One of Kelsey's questions was does Do Not Resuscitate count as assisted suicide?  I don't think that it should, because it is the person's own decision, or the decision of their family.  It's what they wanted, so I think they should be allowed to choose not to be resuscitated.  If someone is in horrible pain and chooses DNR, I wouldn't want to bring them back to a world of pain and little hope of ever getting better.

These examples are kind of doom and gloom and extreme, and there are always exceptions and different cases.  All the different situations would be impossible to write in one post, so I'm just generalizing the worst situations.  If someone is able to live, heart beating and brain working, then they should try to do so, because you never know what may happen to turn a horrible situation into a better one.  They may have few people in the world who care for them, but at least the doctors/nurses care for the most part if no one else does.  That's something, right?

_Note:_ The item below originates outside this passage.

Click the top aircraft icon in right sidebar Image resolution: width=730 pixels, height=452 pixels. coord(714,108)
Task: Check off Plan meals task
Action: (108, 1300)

The last question Kelsey asked was "Should people be required to live if they are physically capable of doing so, because anything else would be immoral?"  The key words here seem to be "physically capable."  If someone is able to physically live a life, that is very different from actually living a life.  One is "going through the motions" (to take a quote from a Buffy the Vampire Slayer episode), without actually paying attention or caring about what is going on, and actually living is an investment in other people as well as the physically body.  You have to be mentally prepared to live, and want to actually live, not just do what is expected of you.  If you just do what is expected of you without any emotions or caring, are you really living?  Or do you just walk around like a zombie who is as good as dead anyway?

Anyway, this got  long and kind of ramble-y, and I apologize for that and for forcing my life story upon you as an example, even if it was a good example of the that particular idea.  So, Kathleen is up tomorrow, and I can't wait to read what everyone else has to say about this topic.  Cheers.